§ **Work instructions**: Copy word for word each line from the one that has "Home (1309, 58)" to the last line of the records, with no other lines.
┌──
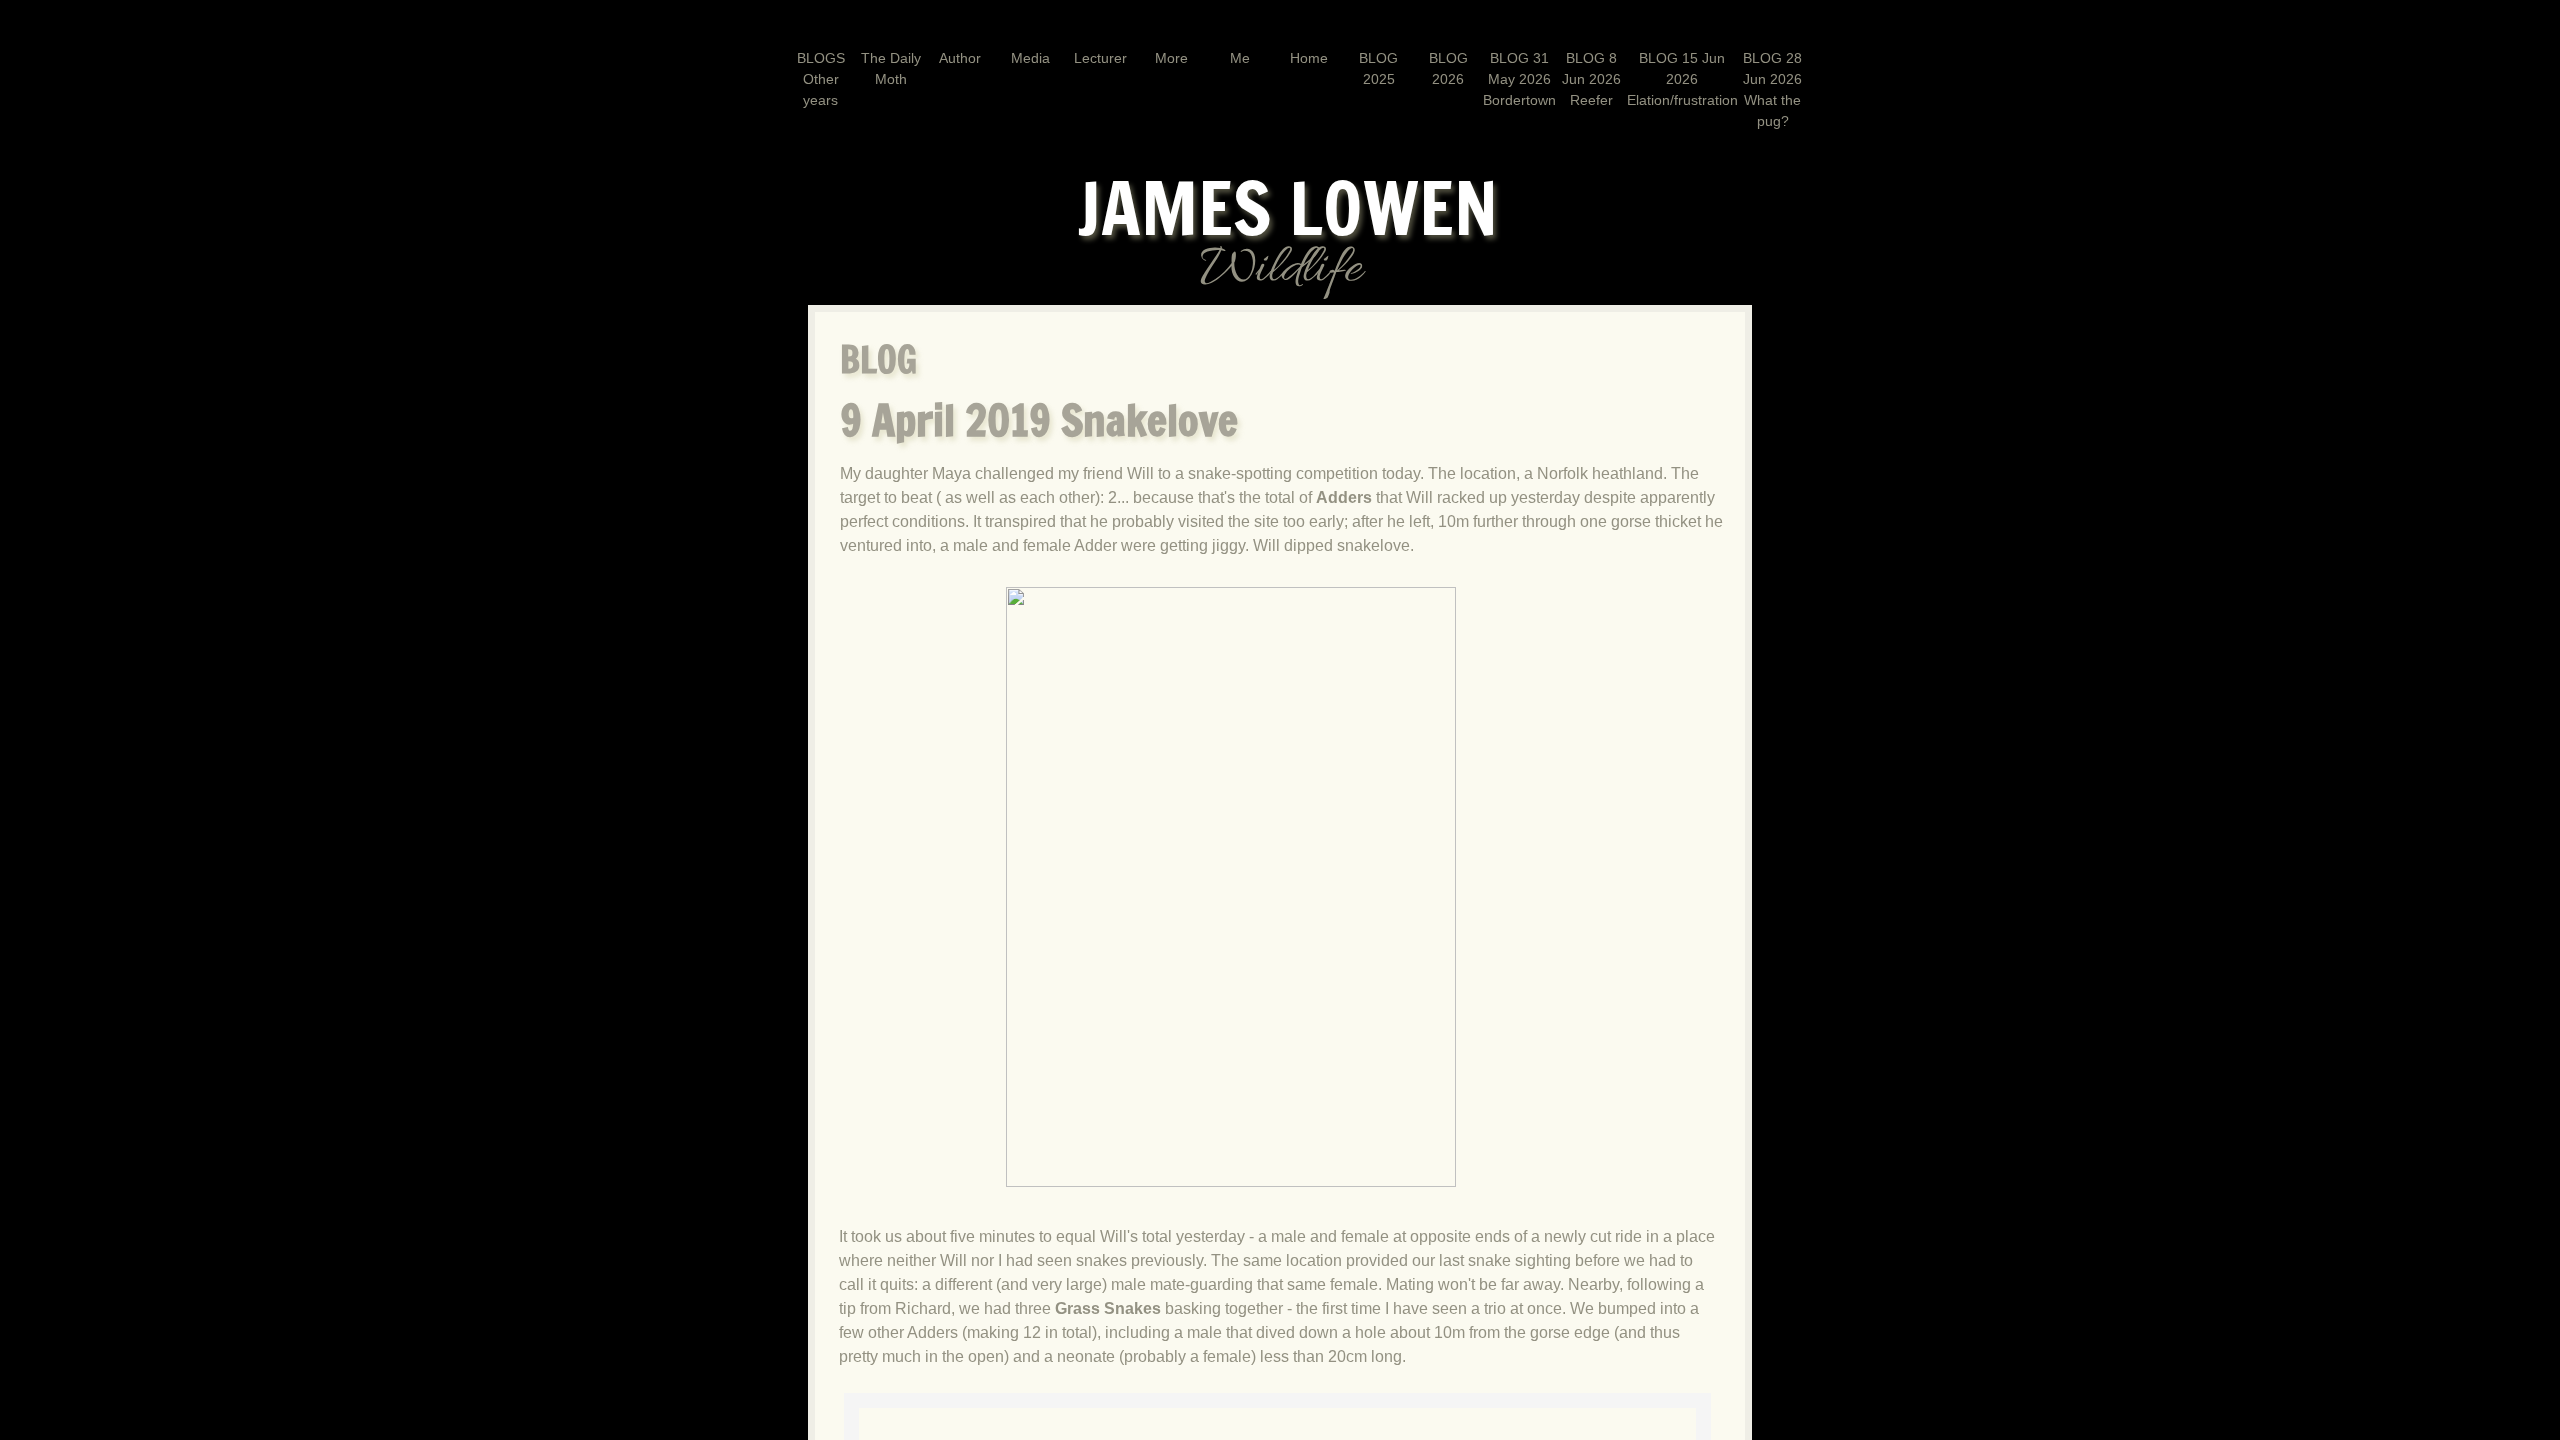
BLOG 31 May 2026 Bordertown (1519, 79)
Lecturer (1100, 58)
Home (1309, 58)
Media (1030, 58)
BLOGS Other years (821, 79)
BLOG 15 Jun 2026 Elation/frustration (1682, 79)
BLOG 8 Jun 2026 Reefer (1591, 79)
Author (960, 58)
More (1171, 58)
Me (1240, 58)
└──
§ **Solution for this task**:
Home (1309, 58)
Media (1030, 58)
BLOGS Other years (821, 79)
BLOG 15 Jun 2026 Elation/frustration (1682, 79)
BLOG 8 Jun 2026 Reefer (1591, 79)
Author (960, 58)
More (1171, 58)
Me (1240, 58)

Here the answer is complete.